Tangeretin (5,6,7,8,4'-pentamethoxyflavone) is a polymethoxylated flavone, not a nutritional food source, so traditional macronutrient profiling (protein, fat, carbohydrate, fiber) is not applicable. It is a bioactive secondary metabolite found primarily in the peel (flavedo) of tangerines and other citrus fruits (Citrus reticulata, C. sinensis). Key details: • Molecular formula: C20H20O7; Molecular weight: 372.37 g/mol. • Natural concentration in citrus peel: approximately 0.1–2.0 mg/g dry weight of tangerine peel; trace amounts (<0.01 mg/g) in citrus juice. • Classification: Polymethoxylated flavone (PMF), distinguished from hydroxylated flavones by its five methoxy groups, which significantly increase lipophilicity (log P ~2.5–3.0). • Bioavailability notes: Oral bioavailability in humans is considered low due to poor aqueous solubility (~0.3 µg/mL in water), extensive first-pass metabolism via CYP1A2 and CYP3A4-mediated demethylation, and rapid glucuronidation/sulfation. Lipophilic formulations, nanoencapsulation, or co-administration with P-glycoprotein inhibitors may enhance absorption. In rat models, peak plasma concentrations after oral dosing (50 mg/kg) reach approximately 1–3 µM. • Primary metabolites include 4'-demethyltangeretin (major phase I metabolite) and various glucuronide/sulfate conjugates (phase II). • Co-occurring PMFs in citrus peel that may have synergistic activity: nobiletin (3',4',5,6,7,8-hexamethoxyflavone), sinensetin, and heptamethoxyflavone. • Contains no significant vitamins, minerals, protein, fiber, or caloric value when used as an isolated compound. • Typical research/supplement doses studied in preclinical models range from 10–100 mg/kg body weight (animal studies); no established human dietary reference intake or recommended dose exists. • The compound is GRAS (Generally Recognized as Safe) as a component of citrus extracts in food, but isolated supplement-grade tangeretin lacks formal regulatory dosing guidelines.

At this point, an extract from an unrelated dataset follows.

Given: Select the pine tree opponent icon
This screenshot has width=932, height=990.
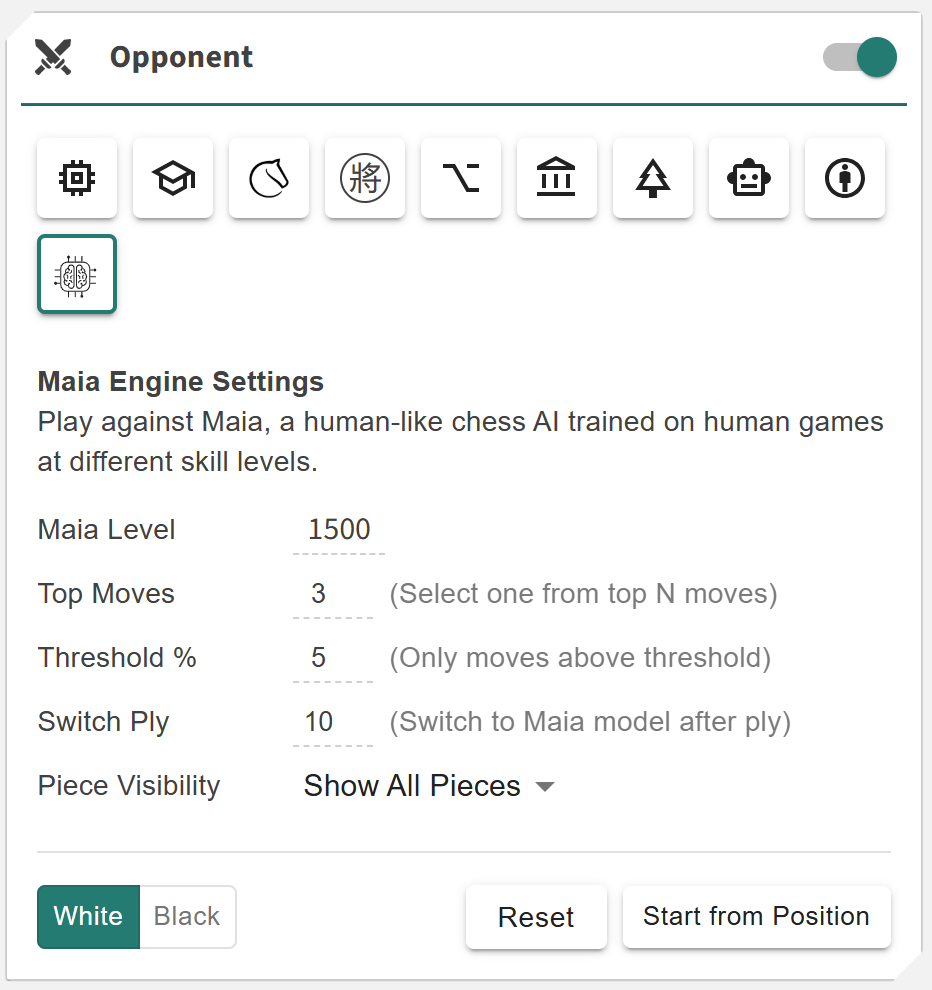Looking at the screenshot, I should point(653,178).
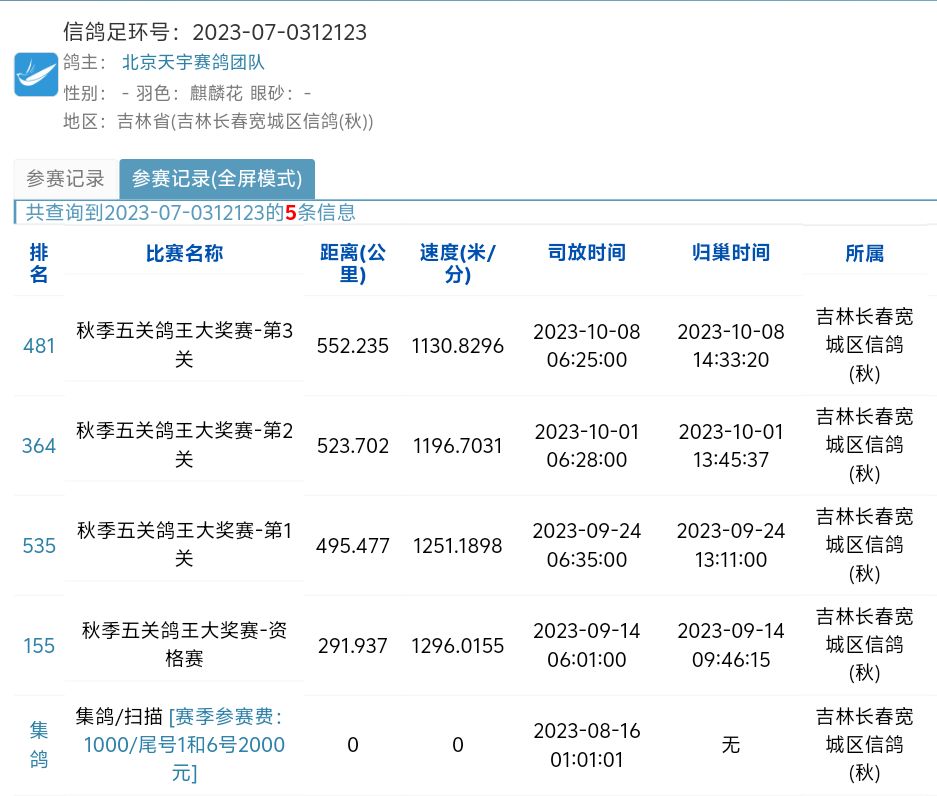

Tangeretin exerts its effects primarily through inhibition of the nuclear factor-kappa B (NF-κB) inflammatory pathway and cyclooxygenase-2 (COX-2) enzyme activity. The compound also activates peroxisome proliferator-activated receptor alpha (PPAR-α), which regulates lipid metabolism and may contribute to cholesterol reduction. Additionally, tangeretin demonstrates antioxidant activity by scavenging reactive oxygen species and enhancing cellular glutathione levels.
Current evidence for tangeretin is limited to in vitro and animal studies, with no published human clinical trials. In vitro studies have shown anti-proliferative effects against various cancer cell lines at concentrations of 10-100 μM. Animal studies using doses of 5-20 mg/kg body weight demonstrated neuroprotective effects in models of neurodegeneration and cognitive decline. Cholesterol-lowering effects have been observed in rodent studies, but human efficacy remains unestablished.
Tangeretin appears well-tolerated in animal studies at therapeutic doses, with no significant adverse effects reported. However, comprehensive safety data in humans is lacking, particularly regarding long-term use and potential drug interactions. The compound may theoretically interact with medications metabolized by cytochrome P450 enzymes, though specific interactions have not been documented. Pregnant and breastfeeding women should avoid tangeretin supplements due to insufficient safety data in these populations.